The rats from animal experiments, when no longer needed, are
thrown together into a bucket and doused with ether, or injected with sodium
pentabarbitol, en masse, to die huddled together, body to body, in their final
resting place.
The baby male chicks are given no painkillers before the
life is crushed out of them in efficient killing machines.
The furs that humans wear are skin peeled from once-feeling
animals who have been anally electrocuted so that skin remains unscarred.
The horses that lose race after race get no pills to calm
them before being stunned more than once, for one blow rarely brings them to
their knees, before being hoisted by chains so that a man's knife can end
memories of racing around oval tracks to cheering humans.
The chickens and turkeys, one by one, throats slit, hung
upside down to squawk their dying words in gurgling blood tones.
The elephants prodded with sharp-hooked tools, made to stand
awkwardly on small stools while children applaud with glee. The castrated
dancing bears bring delight to naive circus patrons who have no awareness of
their pain, before and after the performance.
The rodeo calves and animals who run in terror as galloping
cowboys lasso ropes around their necks and then bind their legs, giving
confused animals the opportunity to ask why.

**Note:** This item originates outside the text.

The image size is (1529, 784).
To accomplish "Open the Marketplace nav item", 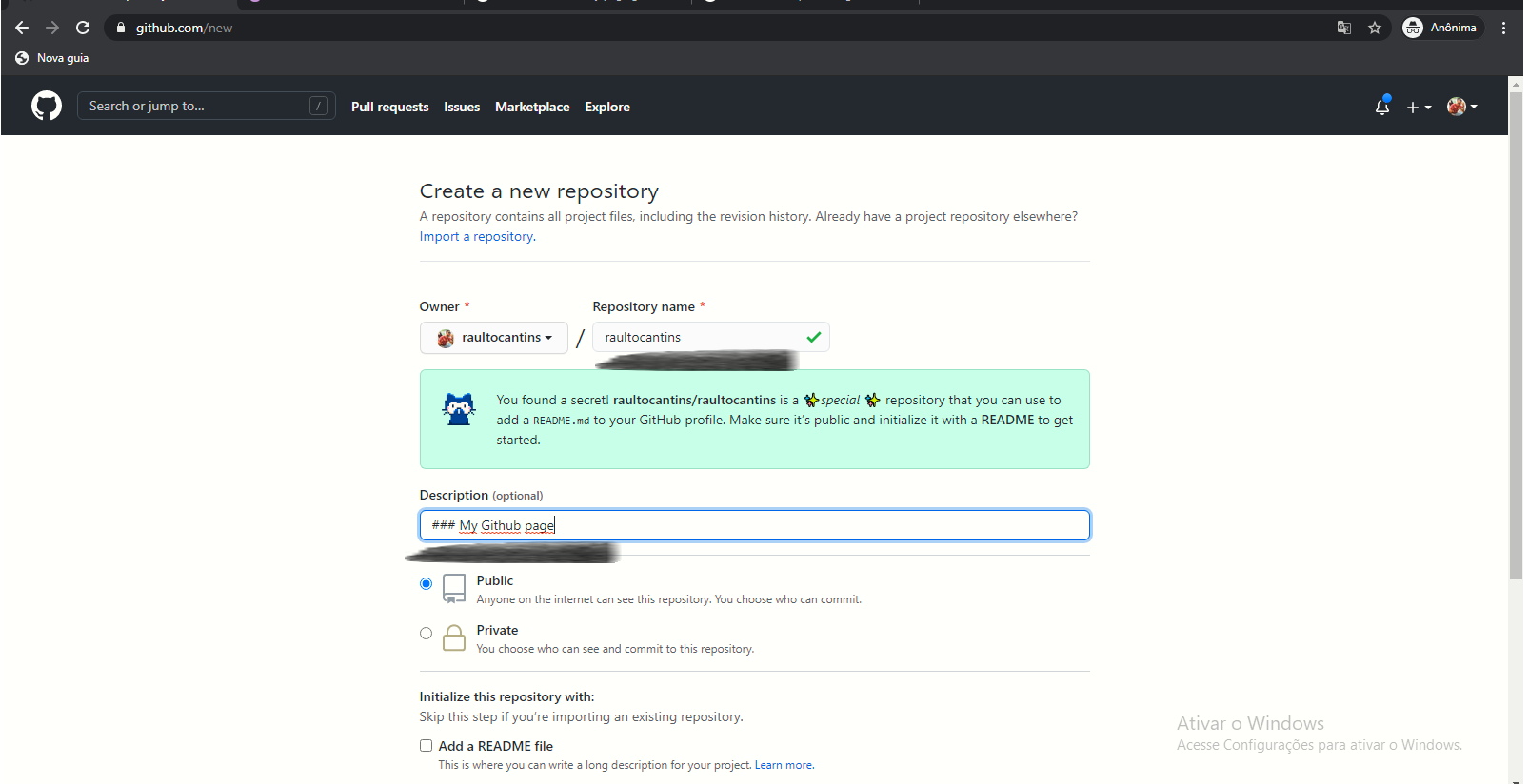I will (x=531, y=107).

There is no rescue. There is no real sanctuary. There are
just illusions. There is only truth.
A few years ago, I listened to Ingrid Newkirk of PETA
deliver the most passionate and well-informed talk I had ever heard. Nearly one
thousand people rose to their feet for a long and powerful ovation after she
had finished. I had the very interesting perspective of sitting right next to
Dan Murphy, who is the editor of a pro-meat magazine. I love to play poker. I'm
a good card player because I watch people carefully, and over the course of an
evening's play, I watch tells, I watch faces, I watch eyes, I watch fingers, I
watch tapping on the table, and blinking, and by the end of that evening, I
know with pretty good certainty the strength of my opponent's hands.
I observed this man very carefully during Newkirk's
talk. When he applauded, his two friends applauded. He was the leader of
the group. When he smiled, they smiled.
But what disturbed me was this man gave her a standing
ovation too, along with the AR activists. He stood and applauded with
enthusiasm. It was then and there that I understood why. Americans are eating
more meat as a result of our impotent efforts.
Compassionate slaughter? I reject the concept of
compassionate slaughter. I hate the oxymoronic compassionate slaughter laws. If
the animals could talk, they would be able to tell you why they reject such
laws too. If they were the judges at the trials of Nuremberg, we who
pathetically fail to change things and make them worse would be on trial for
crimes against these innocent farmed creatures.
I want all people to see death. I want people to see
un-compassionate slaughter. I want them to see what it's really like. That's
our responsibility. Our responsibility is to accept our failures. More people
are eating meat, and what we're doing isn't working. These animals are dying,
partially, because of our misdirected efforts. We've got to reject all animal
slaughter, even compassionate animal slaughter, making the effort to insist
that no animal deserves to die.
Philosophers sometimes lack a touch of the practical.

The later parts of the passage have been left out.